Validation of imposition and collection of cesses under state acts.
(1)
Notwithstanding any judgments, decree or order of any court, all cesses
imposed, assessed or collected or purporting to have been imposed, assessed or
collected under any State act before the commencement of this Act shall be
deemed to have been validly imposed, assessed or collected in a accordance with
law, as if the provisions of the State Acts and of all notifications, orders
and rules issued or made thereunder, in so far as such provisions relate to the
imposition, assessment and collection of such cess had been included in and
formed part of this section and this section had been in force at all material
times when such cess was imposed. assessed or collected; and accordingly,--
(a) no
suit or other proceeding shall be maintained or continued in any court for the
refund of any cess paid under any State Act;
(b) no
court shall enforce a decree or order directing the refund of any cess paid
under any State Act; and
(c)
any cess imposed or assessed under any State Act before the commencement of
this act but not collected before such commencement may be recovered (after
assessment of the cess, where necessary) in the manner provided under that Act.
(2)
For the removal of doubts it is hereby declared that nothing in subsection (1)
shall be construed as preventing any person- (a) from questioning in accordance
with the provisions of any State Act and rules made there under the assessment
of any cess for any period; or (b) from claiming refund of any cess paid by him
in excess of the amount due from him under any State Act and the rules made thereunder.
(Emphasis
added) The validity of Sugarcane Cess (validation) Act was questioned in this
Court in Joara Sugar Mills Private Limited but was upheld. The contention of
the learned counsel for appellants-petitioners is that if the parliament wanted
to impose the levies which levies were earlier imposed by State enactments but
declared incompetent, the Parliament must impose the levy as has been done by
it in Section 3 of the Sugarcane Cess (Validation) Act, 1961.
Section
2(1). it is contended. does not impose the levies and, therefore there is no
levy and there is no imposition.
It is
not possible to agree with this contention either. The State enactments
mentioned in the Schedule to the impugned enactment did contain provisions
creating the levy. It is he very provisions which are enacted by Parliament
now.
section
2(1) says that the said provisions must be deemed to have been enacted and must
be deemed always to have been enacted by Parliament. In such a situation, it is
idle to contend that Section 2(1) does not create the levy or the impost. It
does. We are also unable to find any qualitative difference between Section 3
of the Sugarcane Cess (Validation) Act Section 2 of the impugned Act. The
relevant words are the same, viz., "shall be deemed to have been....

#### [WRITTEN INSTRUCTION]
According to the court excerpt on validating cesses, in which case was the validity of the Sugarcane Cess (Validation) Act questioned and upheld?

#### [GIVEN MATERIAL]
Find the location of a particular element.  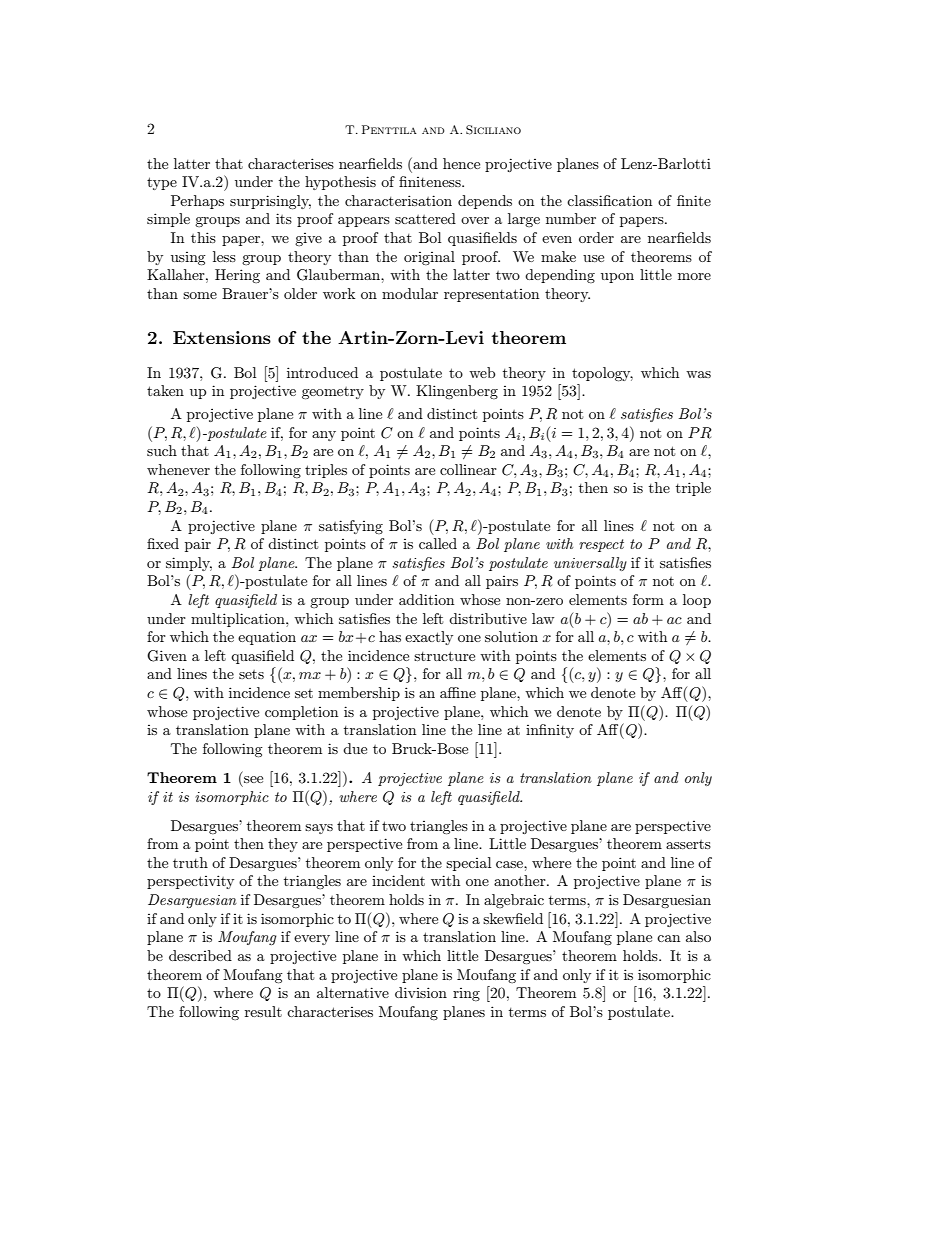

addition is located at coordinates (426, 599).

#### [RESPONSE BELOW]
Joara Sugar Mills Private Limited